* **Data shown**
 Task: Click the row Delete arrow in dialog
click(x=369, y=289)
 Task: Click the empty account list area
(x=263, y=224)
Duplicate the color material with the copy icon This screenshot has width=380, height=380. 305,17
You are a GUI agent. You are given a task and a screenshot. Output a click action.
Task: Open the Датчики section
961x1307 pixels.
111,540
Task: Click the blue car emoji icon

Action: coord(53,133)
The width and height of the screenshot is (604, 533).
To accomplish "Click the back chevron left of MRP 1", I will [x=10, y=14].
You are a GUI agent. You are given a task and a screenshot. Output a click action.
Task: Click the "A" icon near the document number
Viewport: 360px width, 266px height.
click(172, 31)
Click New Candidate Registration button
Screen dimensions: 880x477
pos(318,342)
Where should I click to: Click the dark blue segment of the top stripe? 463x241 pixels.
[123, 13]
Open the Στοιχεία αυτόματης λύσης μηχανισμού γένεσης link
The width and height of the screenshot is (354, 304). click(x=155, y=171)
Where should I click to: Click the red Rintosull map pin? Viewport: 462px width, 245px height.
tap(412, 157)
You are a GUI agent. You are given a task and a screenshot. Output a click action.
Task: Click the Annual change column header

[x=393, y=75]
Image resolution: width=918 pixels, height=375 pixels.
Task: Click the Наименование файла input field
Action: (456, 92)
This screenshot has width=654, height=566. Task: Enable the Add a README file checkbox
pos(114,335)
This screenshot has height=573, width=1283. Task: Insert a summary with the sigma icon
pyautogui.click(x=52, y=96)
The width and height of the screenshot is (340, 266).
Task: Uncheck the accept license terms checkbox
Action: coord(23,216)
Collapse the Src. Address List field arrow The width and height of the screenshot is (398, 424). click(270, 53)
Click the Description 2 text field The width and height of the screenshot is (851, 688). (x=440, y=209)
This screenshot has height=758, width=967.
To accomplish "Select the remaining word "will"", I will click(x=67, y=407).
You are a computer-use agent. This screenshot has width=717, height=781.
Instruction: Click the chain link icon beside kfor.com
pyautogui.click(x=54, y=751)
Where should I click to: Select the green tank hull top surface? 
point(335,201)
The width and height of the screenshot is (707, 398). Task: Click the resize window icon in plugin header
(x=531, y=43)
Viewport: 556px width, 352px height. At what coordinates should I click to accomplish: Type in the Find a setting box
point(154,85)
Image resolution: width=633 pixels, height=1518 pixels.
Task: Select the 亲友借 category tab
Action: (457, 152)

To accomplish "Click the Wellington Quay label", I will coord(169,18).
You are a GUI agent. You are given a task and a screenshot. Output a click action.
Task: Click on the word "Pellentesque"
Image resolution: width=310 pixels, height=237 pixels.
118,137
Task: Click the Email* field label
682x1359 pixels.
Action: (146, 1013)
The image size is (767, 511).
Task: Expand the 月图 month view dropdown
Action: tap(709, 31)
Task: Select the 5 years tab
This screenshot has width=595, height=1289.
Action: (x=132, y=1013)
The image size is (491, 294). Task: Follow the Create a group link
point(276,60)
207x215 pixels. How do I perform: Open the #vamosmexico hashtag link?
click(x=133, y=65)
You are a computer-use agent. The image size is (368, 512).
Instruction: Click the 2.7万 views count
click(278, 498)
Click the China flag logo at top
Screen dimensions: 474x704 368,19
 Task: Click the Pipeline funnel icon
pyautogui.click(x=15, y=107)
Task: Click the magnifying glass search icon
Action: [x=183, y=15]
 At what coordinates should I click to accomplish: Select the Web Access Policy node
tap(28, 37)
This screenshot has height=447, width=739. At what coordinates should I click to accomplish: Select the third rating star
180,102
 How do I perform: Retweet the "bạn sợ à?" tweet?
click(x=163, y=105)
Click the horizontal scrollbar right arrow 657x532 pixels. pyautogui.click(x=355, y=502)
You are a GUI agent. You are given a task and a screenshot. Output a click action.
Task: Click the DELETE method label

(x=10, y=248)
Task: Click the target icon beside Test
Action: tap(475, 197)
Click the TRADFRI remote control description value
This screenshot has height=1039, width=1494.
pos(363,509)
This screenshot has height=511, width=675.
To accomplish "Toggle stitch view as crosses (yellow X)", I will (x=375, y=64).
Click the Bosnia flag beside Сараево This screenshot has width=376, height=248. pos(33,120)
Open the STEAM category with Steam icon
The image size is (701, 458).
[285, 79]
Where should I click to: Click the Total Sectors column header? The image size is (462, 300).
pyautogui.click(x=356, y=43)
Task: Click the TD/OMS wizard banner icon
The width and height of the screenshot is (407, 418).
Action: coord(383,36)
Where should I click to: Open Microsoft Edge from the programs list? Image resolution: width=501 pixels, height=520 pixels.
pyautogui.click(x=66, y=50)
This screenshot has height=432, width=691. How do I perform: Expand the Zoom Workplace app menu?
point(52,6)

* **Your goal**
Quote the material exactly, leaving nothing out.

* **Task output**
 Task: Click the row Delete arrow in dialog
click(x=369, y=289)
 Task: Click the empty account list area
(x=263, y=224)
Duplicate the color material with the copy icon This screenshot has width=380, height=380. 305,17
You are a GUI agent. You are given a task and a screenshot. Output a click action.
Task: Open the Датчики section
961x1307 pixels.
111,540
Task: Click the blue car emoji icon

Action: coord(53,133)
The width and height of the screenshot is (604, 533).
To accomplish "Click the back chevron left of MRP 1", I will [x=10, y=14].
You are a GUI agent. You are given a task and a screenshot. Output a click action.
Task: Click the "A" icon near the document number
Viewport: 360px width, 266px height.
click(172, 31)
Click New Candidate Registration button
Screen dimensions: 880x477
pos(318,342)
Where should I click to: Click the dark blue segment of the top stripe? 463x241 pixels.
[123, 13]
Open the Στοιχεία αυτόματης λύσης μηχανισμού γένεσης link
The width and height of the screenshot is (354, 304). click(x=155, y=171)
Where should I click to: Click the red Rintosull map pin? Viewport: 462px width, 245px height.
tap(412, 157)
You are a GUI agent. You are given a task and a screenshot. Output a click action.
Task: Click the Annual change column header

[x=393, y=75]
Image resolution: width=918 pixels, height=375 pixels.
Task: Click the Наименование файла input field
Action: (456, 92)
This screenshot has width=654, height=566. Task: Enable the Add a README file checkbox
pos(114,335)
This screenshot has height=573, width=1283. Task: Insert a summary with the sigma icon
pyautogui.click(x=52, y=96)
The width and height of the screenshot is (340, 266).
Task: Uncheck the accept license terms checkbox
Action: coord(23,216)
Collapse the Src. Address List field arrow The width and height of the screenshot is (398, 424). click(270, 53)
Click the Description 2 text field The width and height of the screenshot is (851, 688). (x=440, y=209)
This screenshot has height=758, width=967.
To accomplish "Select the remaining word "will"", I will click(x=67, y=407).
You are a computer-use agent. This screenshot has width=717, height=781.
Instruction: Click the chain link icon beside kfor.com
pyautogui.click(x=54, y=751)
Where should I click to: Select the green tank hull top surface? 
point(335,201)
The width and height of the screenshot is (707, 398). Task: Click the resize window icon in plugin header
(x=531, y=43)
Viewport: 556px width, 352px height. At what coordinates should I click to accomplish: Type in the Find a setting box
point(154,85)
Image resolution: width=633 pixels, height=1518 pixels.
Task: Select the 亲友借 category tab
Action: (457, 152)

To accomplish "Click the Wellington Quay label", I will coord(169,18).
You are a GUI agent. You are given a task and a screenshot. Output a click action.
Task: Click on the word "Pellentesque"
Image resolution: width=310 pixels, height=237 pixels.
118,137
Task: Click the Email* field label
682x1359 pixels.
Action: (146, 1013)
The image size is (767, 511).
Task: Expand the 月图 month view dropdown
Action: tap(709, 31)
Task: Select the 5 years tab
This screenshot has width=595, height=1289.
Action: (x=132, y=1013)
The image size is (491, 294). Task: Follow the Create a group link
point(276,60)
207x215 pixels. How do I perform: Open the #vamosmexico hashtag link?
click(x=133, y=65)
You are a computer-use agent. The image size is (368, 512).
Instruction: Click the 2.7万 views count
click(278, 498)
Click the China flag logo at top
Screen dimensions: 474x704 368,19
 Task: Click the Pipeline funnel icon
pyautogui.click(x=15, y=107)
Task: Click the magnifying glass search icon
Action: [x=183, y=15]
 At what coordinates should I click to accomplish: Select the Web Access Policy node
tap(28, 37)
This screenshot has height=447, width=739. At what coordinates should I click to accomplish: Select the third rating star
180,102
 How do I perform: Retweet the "bạn sợ à?" tweet?
click(x=163, y=105)
Click the horizontal scrollbar right arrow 657x532 pixels. pyautogui.click(x=355, y=502)
You are a GUI agent. You are given a task and a screenshot. Output a click action.
Task: Click the DELETE method label

(x=10, y=248)
Task: Click the target icon beside Test
Action: tap(475, 197)
Click the TRADFRI remote control description value
This screenshot has height=1039, width=1494.
pos(363,509)
This screenshot has height=511, width=675.
To accomplish "Toggle stitch view as crosses (yellow X)", I will (x=375, y=64).
Click the Bosnia flag beside Сараево This screenshot has width=376, height=248. pos(33,120)
Open the STEAM category with Steam icon
The image size is (701, 458).
[285, 79]
Where should I click to: Click the Total Sectors column header? The image size is (462, 300).
pyautogui.click(x=356, y=43)
Task: Click the TD/OMS wizard banner icon
The width and height of the screenshot is (407, 418).
Action: coord(383,36)
Where should I click to: Open Microsoft Edge from the programs list? Image resolution: width=501 pixels, height=520 pixels.
pyautogui.click(x=66, y=50)
This screenshot has height=432, width=691. How do I perform: Expand the Zoom Workplace app menu?
point(52,6)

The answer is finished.